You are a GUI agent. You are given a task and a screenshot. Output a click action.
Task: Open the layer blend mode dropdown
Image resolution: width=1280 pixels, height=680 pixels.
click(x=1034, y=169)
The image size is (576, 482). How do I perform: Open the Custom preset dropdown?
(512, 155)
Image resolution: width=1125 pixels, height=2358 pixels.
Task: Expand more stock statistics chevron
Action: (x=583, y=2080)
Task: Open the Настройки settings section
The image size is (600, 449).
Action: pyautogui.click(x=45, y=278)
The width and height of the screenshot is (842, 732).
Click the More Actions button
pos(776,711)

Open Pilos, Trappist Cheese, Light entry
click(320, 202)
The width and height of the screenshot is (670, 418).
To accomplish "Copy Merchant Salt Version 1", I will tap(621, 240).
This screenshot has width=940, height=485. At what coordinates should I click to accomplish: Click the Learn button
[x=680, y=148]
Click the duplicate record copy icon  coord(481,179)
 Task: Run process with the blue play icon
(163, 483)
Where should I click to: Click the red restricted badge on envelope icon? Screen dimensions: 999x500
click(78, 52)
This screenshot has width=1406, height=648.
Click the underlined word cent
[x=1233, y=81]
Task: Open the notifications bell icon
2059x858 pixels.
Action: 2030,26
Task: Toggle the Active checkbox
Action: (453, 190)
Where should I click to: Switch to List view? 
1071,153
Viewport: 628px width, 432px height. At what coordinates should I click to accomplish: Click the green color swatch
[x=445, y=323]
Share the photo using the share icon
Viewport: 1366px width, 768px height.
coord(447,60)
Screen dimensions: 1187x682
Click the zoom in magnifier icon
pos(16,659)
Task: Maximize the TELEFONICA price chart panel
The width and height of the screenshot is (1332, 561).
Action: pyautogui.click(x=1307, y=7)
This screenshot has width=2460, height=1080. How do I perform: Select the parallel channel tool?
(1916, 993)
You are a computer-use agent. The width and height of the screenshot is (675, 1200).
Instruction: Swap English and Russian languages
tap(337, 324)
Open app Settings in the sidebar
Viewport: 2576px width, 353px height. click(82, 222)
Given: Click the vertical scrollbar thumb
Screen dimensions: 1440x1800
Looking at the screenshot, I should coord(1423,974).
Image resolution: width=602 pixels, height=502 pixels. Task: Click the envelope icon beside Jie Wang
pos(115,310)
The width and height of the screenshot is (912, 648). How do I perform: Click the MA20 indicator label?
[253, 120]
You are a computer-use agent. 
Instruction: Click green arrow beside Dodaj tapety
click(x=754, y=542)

***

▶ **Brief**
Reproduce exactly the lines running from the one with "Task: Run process with the blue play icon" to the last line of the listing above. Add nothing else.

▶ **Result for this exercise**
 Task: Run process with the blue play icon
(163, 483)
Where should I click to: Click the red restricted badge on envelope icon? Screen dimensions: 999x500
click(78, 52)
This screenshot has width=1406, height=648.
Click the underlined word cent
[x=1233, y=81]
Task: Open the notifications bell icon
2059x858 pixels.
Action: 2030,26
Task: Toggle the Active checkbox
Action: (453, 190)
Where should I click to: Switch to List view? 
1071,153
Viewport: 628px width, 432px height. At what coordinates should I click to accomplish: Click the green color swatch
[x=445, y=323]
Share the photo using the share icon
Viewport: 1366px width, 768px height.
coord(447,60)
Screen dimensions: 1187x682
Click the zoom in magnifier icon
pos(16,659)
Task: Maximize the TELEFONICA price chart panel
The width and height of the screenshot is (1332, 561).
Action: pyautogui.click(x=1307, y=7)
This screenshot has width=2460, height=1080. How do I perform: Select the parallel channel tool?
(1916, 993)
You are a computer-use agent. The width and height of the screenshot is (675, 1200).
Instruction: Swap English and Russian languages
tap(337, 324)
Open app Settings in the sidebar
Viewport: 2576px width, 353px height. click(82, 222)
Given: Click the vertical scrollbar thumb
Screen dimensions: 1440x1800
Looking at the screenshot, I should coord(1423,974).
Image resolution: width=602 pixels, height=502 pixels. Task: Click the envelope icon beside Jie Wang
pos(115,310)
The width and height of the screenshot is (912, 648). How do I perform: Click the MA20 indicator label?
[253, 120]
You are a computer-use agent. 
Instruction: Click green arrow beside Dodaj tapety
click(x=754, y=542)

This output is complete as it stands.